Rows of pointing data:
+===+

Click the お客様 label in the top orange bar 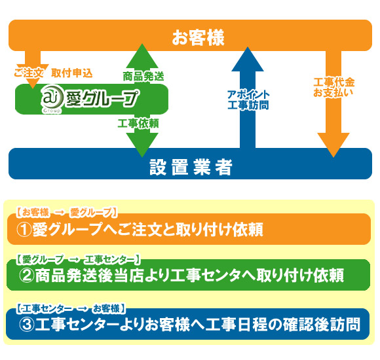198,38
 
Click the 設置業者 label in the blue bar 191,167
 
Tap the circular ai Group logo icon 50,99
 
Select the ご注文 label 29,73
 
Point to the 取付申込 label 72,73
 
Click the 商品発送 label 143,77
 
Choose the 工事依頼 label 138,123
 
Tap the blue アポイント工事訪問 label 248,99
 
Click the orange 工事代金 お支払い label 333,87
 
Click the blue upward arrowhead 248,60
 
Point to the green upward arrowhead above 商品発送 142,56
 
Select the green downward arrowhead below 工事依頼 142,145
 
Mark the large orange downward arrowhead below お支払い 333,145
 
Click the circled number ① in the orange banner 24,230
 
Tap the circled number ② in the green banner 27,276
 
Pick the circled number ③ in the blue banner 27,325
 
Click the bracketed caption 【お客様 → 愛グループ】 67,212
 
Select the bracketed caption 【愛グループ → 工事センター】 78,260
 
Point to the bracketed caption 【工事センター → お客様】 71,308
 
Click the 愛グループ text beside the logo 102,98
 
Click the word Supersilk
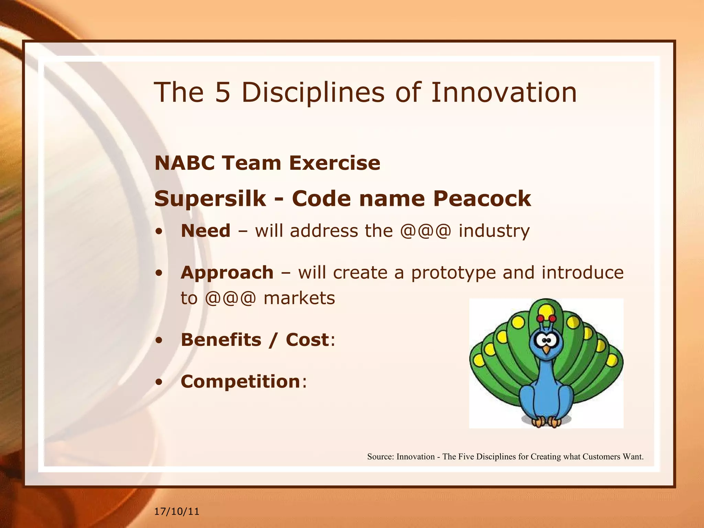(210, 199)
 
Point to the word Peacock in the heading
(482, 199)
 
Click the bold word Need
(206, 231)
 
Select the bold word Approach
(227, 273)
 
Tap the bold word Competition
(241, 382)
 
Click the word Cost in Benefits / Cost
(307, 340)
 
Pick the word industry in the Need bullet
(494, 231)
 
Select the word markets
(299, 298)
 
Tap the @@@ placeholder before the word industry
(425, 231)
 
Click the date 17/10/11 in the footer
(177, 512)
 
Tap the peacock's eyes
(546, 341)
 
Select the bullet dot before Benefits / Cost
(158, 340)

+===+

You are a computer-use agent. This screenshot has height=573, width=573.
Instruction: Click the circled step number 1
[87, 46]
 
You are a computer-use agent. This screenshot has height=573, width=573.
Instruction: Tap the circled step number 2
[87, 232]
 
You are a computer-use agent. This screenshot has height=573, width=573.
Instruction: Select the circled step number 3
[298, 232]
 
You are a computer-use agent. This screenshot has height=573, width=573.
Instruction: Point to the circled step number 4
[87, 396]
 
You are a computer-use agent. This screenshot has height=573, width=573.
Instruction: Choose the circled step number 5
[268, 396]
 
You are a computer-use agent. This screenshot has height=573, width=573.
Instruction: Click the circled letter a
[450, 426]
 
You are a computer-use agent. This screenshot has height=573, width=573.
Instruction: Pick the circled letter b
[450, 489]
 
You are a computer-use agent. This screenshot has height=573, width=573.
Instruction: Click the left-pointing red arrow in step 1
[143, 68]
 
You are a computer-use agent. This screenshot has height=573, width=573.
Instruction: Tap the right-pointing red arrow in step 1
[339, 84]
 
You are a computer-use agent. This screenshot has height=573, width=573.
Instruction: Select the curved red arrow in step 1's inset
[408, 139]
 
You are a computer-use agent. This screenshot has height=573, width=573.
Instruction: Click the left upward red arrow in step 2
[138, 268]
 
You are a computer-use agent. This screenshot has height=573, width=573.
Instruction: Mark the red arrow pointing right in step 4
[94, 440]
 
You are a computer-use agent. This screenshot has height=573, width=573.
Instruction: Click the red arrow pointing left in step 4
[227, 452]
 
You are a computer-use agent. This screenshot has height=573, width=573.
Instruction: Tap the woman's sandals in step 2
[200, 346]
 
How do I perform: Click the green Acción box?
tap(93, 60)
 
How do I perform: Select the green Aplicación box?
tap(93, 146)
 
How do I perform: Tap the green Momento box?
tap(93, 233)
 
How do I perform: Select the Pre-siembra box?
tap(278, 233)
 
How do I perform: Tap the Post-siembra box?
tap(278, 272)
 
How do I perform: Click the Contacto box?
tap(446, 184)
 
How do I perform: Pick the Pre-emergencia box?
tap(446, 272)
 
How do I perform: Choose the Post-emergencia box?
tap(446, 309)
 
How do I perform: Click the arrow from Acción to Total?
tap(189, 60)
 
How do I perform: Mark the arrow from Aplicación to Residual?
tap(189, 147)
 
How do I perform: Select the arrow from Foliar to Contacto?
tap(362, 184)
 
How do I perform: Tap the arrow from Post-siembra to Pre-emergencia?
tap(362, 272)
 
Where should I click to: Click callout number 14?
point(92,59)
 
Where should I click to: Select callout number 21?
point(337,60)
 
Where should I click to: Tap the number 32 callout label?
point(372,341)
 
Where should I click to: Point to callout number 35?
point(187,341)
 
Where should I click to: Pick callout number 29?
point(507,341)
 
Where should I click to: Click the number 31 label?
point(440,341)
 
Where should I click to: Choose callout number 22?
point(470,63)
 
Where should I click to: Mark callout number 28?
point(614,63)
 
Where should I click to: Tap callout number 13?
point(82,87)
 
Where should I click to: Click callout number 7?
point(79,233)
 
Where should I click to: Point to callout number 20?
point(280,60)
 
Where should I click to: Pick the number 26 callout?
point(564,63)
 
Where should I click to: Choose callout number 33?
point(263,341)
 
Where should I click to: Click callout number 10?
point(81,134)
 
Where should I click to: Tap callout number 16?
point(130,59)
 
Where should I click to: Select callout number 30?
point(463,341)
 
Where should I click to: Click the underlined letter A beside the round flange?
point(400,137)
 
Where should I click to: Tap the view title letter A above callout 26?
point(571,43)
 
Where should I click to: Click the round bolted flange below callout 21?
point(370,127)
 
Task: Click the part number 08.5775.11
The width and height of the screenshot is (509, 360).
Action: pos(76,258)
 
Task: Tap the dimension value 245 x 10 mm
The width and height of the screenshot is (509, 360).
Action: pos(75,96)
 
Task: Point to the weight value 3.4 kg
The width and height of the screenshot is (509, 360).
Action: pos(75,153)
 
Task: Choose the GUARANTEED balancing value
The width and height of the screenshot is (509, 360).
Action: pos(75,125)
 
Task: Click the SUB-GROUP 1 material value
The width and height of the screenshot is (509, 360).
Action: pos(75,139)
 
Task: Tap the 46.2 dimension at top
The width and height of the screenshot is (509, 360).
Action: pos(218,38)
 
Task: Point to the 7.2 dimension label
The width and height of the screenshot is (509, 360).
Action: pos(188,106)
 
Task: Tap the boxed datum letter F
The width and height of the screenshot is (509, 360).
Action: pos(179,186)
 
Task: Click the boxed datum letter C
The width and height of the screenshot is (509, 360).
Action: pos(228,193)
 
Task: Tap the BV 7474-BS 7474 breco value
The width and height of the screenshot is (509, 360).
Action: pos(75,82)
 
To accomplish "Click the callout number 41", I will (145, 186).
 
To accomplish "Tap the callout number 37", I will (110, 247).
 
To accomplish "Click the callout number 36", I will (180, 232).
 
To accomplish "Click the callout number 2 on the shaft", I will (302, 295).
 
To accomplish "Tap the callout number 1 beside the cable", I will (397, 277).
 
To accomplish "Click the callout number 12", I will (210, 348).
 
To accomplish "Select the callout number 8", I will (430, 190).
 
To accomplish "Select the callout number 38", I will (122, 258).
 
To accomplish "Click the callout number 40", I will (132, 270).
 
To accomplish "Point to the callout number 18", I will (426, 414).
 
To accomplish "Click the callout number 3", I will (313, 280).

+===+

## Written instruction
Rename "callout" to "marker" throughout the entries between the lines holding "Where should I click to: Pick callout" and "point(571,43)", inclusive, and give only those lines back with nothing else changed.

## Completed exercise
Where should I click to: Pick marker number 29?
point(507,341)
 
Where should I click to: Click the number 31 label?
point(440,341)
 
Where should I click to: Choose marker number 22?
point(470,63)
 
Where should I click to: Mark marker number 28?
point(614,63)
 
Where should I click to: Tap marker number 13?
point(82,87)
 
Where should I click to: Click marker number 7?
point(79,233)
 
Where should I click to: Point to marker number 20?
point(280,60)
 
Where should I click to: Pick the number 26 marker?
point(564,63)
 
Where should I click to: Choose marker number 33?
point(263,341)
 
Where should I click to: Click marker number 10?
point(81,134)
 
Where should I click to: Tap marker number 16?
point(130,59)
 
Where should I click to: Select marker number 30?
point(463,341)
 
Where should I click to: Click the underlined letter A beside the round flange?
point(400,137)
 
Where should I click to: Tap the view title letter A above marker 26?
point(571,43)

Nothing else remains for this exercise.